Below are records; print only the lines from the line containing "You are a GUI" to the end, both included, reproduced exactly and without the pictures.
---
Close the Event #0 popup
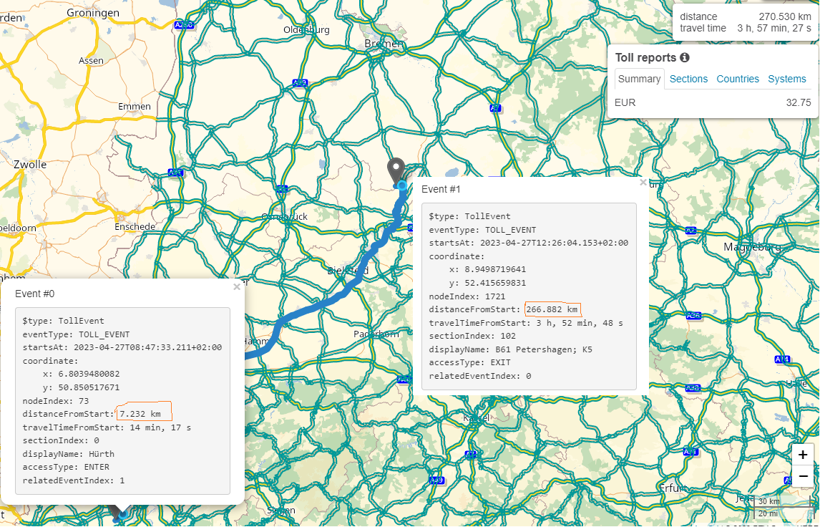Viewport: 820px width, 527px height. coord(237,287)

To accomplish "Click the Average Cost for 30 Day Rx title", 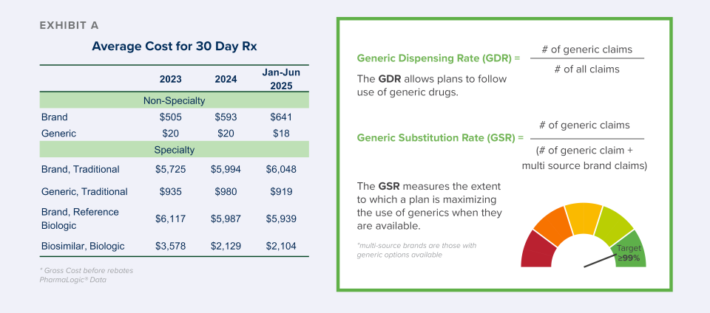I will tap(175, 47).
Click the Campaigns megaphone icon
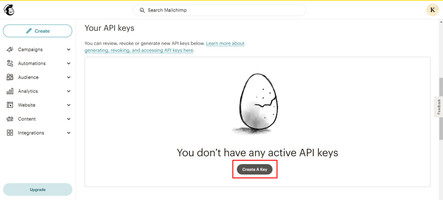The image size is (443, 200). pyautogui.click(x=10, y=50)
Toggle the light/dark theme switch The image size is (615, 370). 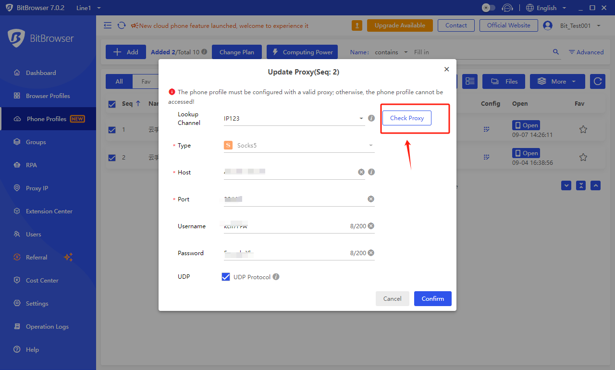click(x=488, y=8)
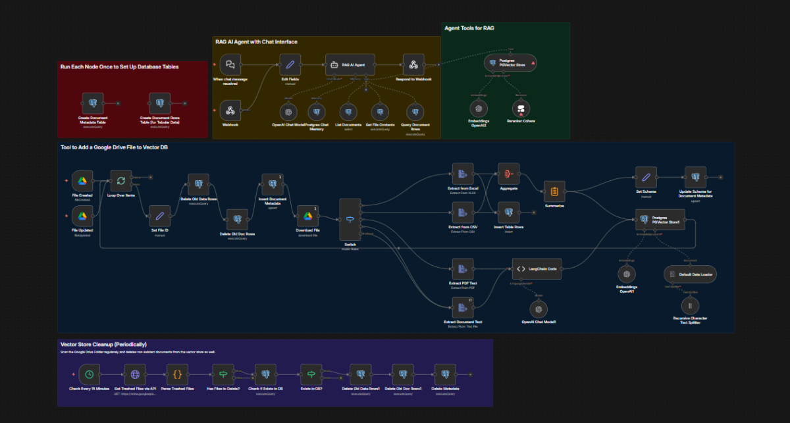The image size is (790, 423).
Task: Open Check Every 15 Minutes schedule trigger
Action: click(x=89, y=374)

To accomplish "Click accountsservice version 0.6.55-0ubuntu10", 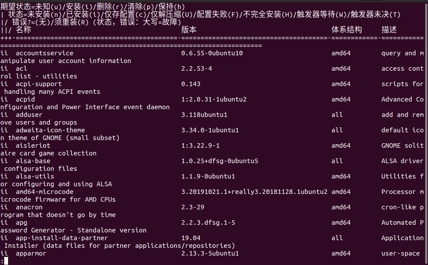I will 212,53.
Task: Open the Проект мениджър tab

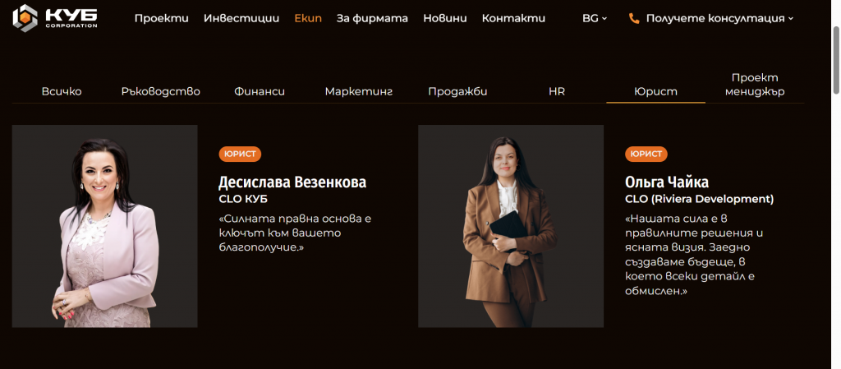Action: [755, 85]
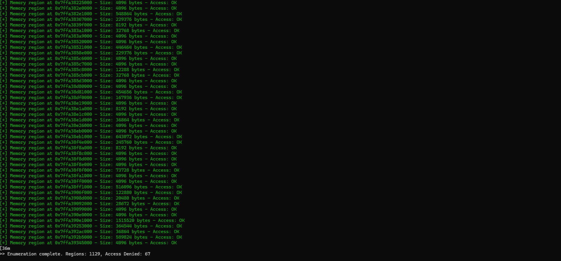Image resolution: width=561 pixels, height=261 pixels.
Task: Click memory region address 0x7ffa38f4e000
Action: 73,142
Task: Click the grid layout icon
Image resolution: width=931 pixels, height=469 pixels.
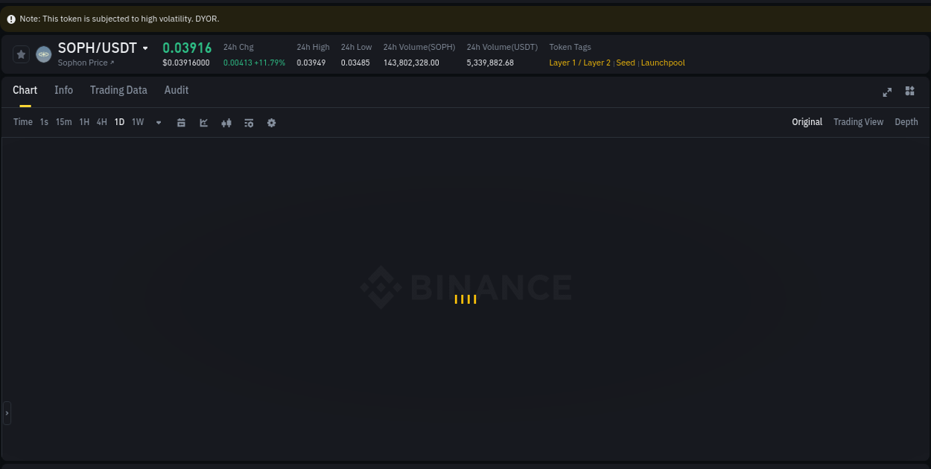Action: pos(909,91)

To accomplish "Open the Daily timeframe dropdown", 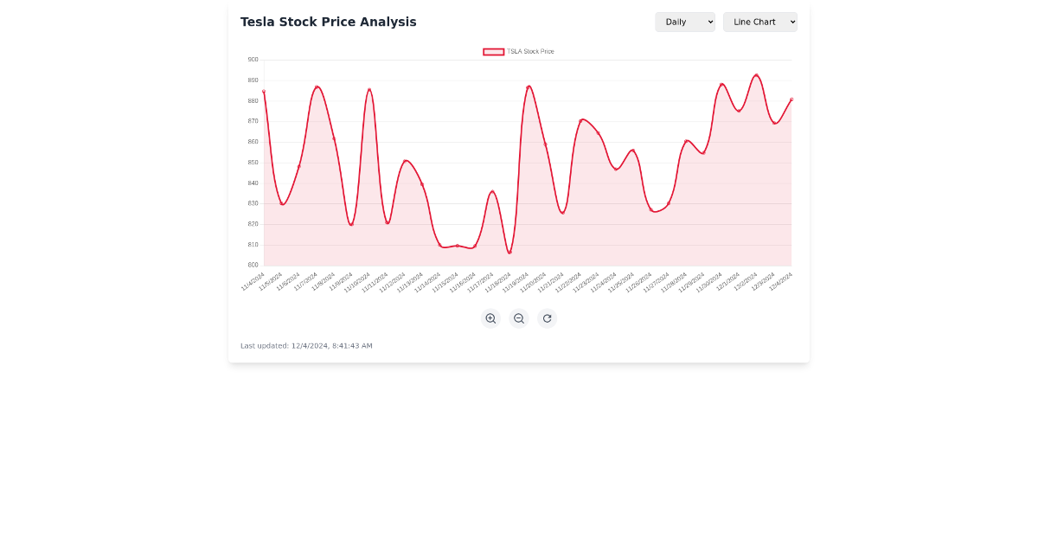I will pyautogui.click(x=685, y=22).
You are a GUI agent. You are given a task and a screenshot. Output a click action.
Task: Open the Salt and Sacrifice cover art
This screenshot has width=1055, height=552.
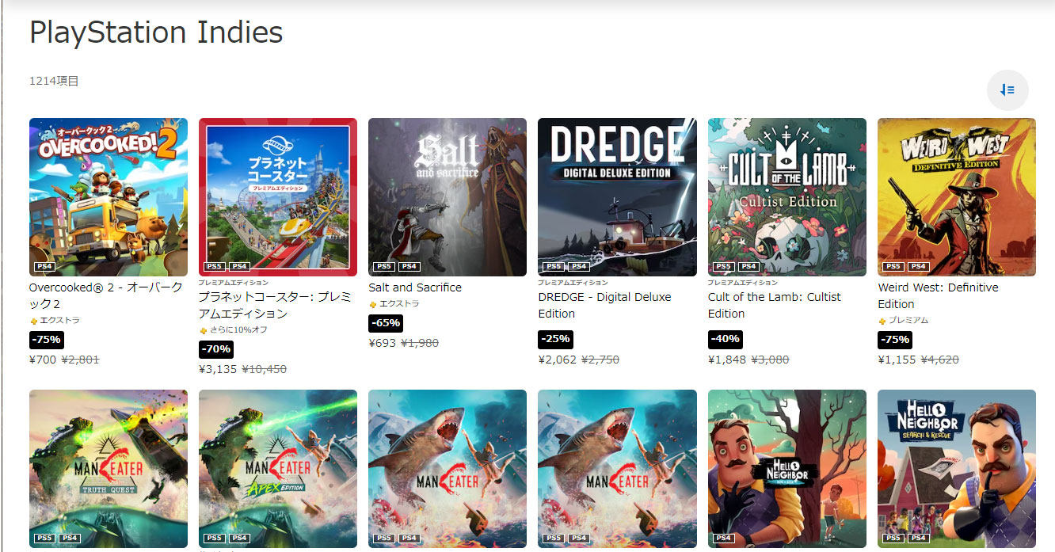[x=448, y=197]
---
RESPONSE AREA ::
You are a GUI agent. You are given a task and a screenshot. Output a click action.
Task: Open the Salt and Sacrifice cover art
This screenshot has width=1055, height=552.
[x=448, y=197]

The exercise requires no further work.